▸ **Consigne**
Recopiez mot pour mot le passage de la critique sur La Ligue des Gentlemen Extraordinaires qui commence par les mots contenant « Monstres & Gentlemen » et se termine par « choquer son lectorat. ».

▸ **Document source**
::::::
13 avril 2009

Monstres & Gentlemen

Petit égarement victorien dans les pas de la Ligue des Gentlemen Extraordinaires. Ou quand Moore avait encore plus de talent que de volonté de choquer son lectorat.

Un 19ème siècle mourant. Des figures nationales en fin de cycle pour servir un empire britannique qui se sait à l'agonie. Entre modernité et fantasmes de l'ancien régime, un petit groupe d'aventuriers renommés est rassemblé pour servir la reine.
Nemo, l'homme invisible, Quatermain, Dr Jekyll et Mr Hyde... ils sont tous dirigés par une femme, Wilhelmina Murray, bien décidée à faire en sorte que sa "ménagerie" serve la couronne. Quelque part, dans les bas fonds de Londres, un homme s'apprête à lancer la première attaque aérienne de l'Histoire. La pègre chinoise détient la cavorite, un matériel anti-gravité qui peut précipiter le destin de l'Empire. Et si la lumière du monde dépendait de gens à bout de souffle ?

Il n'y a pas des dizaines de manières de traiter quelqu'un comme Moore. Soit on se plie devant Sa Majesté des Ragondins, dans un délire révérencieux et puant, soit l'on considère ce type comme un auteur, imparfait et parfois bon. Watchmen a été son chef-d'oeuvre, la plupart du reste de sa production est inégale et même souvent choquante d'un point de vue moral. Moore vous dirait que l'art n'a que faire de la morale, ce en quoi il a tort. L'art n'a que faire de la morale des autres, mais l'art sans morale n'est finalement que de la pornographie sans grand intérêt.

Bien que n'étant pas toujours en admiration devant son travail, je reconnais des qualités à Moore. Et, à part Watchmen, cette oeuvre magistrale, je crois que La Ligue des Gentlemen Extraordinaires est ce que je préfère de lui. Il réussit même, dans cette série, à me faire rire. Et si ce n'est pas cela le talent, faire rire même ceux qui ne vous apprécient pas toujours, alors ça s'en approche sans doute.
D'un point de vue scénaristique, Alan Moore récupère les quelques personnages typiquement anglais qui sont tombés dans le domaine public au fil des ans. Rien de bien méchant comme procédé, c'est le cas d'autres séries comme Fables. Ce n'est d'ailleurs même pas spécialement britannique tant nous connaissons, au moins de nom, les premiers rôles. Le but ici est de se lancer dans une aventure à la Jules Verne, avec des tas de machins vieillots et magnifiques, en avance sur une époque improbable. Steampunk en un mot.
::::::
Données
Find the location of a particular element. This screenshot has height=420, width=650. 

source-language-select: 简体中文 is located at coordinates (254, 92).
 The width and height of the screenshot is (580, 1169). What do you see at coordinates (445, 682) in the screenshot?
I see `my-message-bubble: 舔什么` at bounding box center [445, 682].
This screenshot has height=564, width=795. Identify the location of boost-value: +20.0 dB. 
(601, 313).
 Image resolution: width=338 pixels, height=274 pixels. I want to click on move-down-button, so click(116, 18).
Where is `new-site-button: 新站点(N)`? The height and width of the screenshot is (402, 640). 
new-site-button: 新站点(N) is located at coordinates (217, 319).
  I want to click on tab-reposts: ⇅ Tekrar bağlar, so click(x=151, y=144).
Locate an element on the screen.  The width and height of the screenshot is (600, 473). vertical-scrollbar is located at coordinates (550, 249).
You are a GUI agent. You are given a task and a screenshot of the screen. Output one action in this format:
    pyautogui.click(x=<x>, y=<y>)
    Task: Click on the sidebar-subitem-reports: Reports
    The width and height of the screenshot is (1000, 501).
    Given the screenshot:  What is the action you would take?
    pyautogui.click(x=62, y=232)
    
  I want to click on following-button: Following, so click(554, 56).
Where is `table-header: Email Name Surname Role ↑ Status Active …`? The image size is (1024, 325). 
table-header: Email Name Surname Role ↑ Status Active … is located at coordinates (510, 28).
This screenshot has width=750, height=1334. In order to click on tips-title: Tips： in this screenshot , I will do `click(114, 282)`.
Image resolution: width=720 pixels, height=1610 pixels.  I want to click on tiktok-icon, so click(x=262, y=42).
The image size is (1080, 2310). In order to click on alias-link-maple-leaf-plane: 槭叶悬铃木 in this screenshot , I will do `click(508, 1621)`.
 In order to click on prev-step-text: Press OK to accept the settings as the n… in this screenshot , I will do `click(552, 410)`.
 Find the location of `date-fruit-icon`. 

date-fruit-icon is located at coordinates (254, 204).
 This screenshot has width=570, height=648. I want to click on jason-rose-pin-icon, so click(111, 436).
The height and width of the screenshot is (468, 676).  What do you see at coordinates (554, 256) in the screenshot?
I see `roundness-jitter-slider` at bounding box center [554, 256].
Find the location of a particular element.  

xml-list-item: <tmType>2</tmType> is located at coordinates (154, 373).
::::::
▸ **Réponse rédigée**
Monstres & Gentlemen

Petit égarement victorien dans les pas de la Ligue des Gentlemen Extraordinaires. Ou quand Moore avait encore plus de talent que de volonté de choquer son lectorat.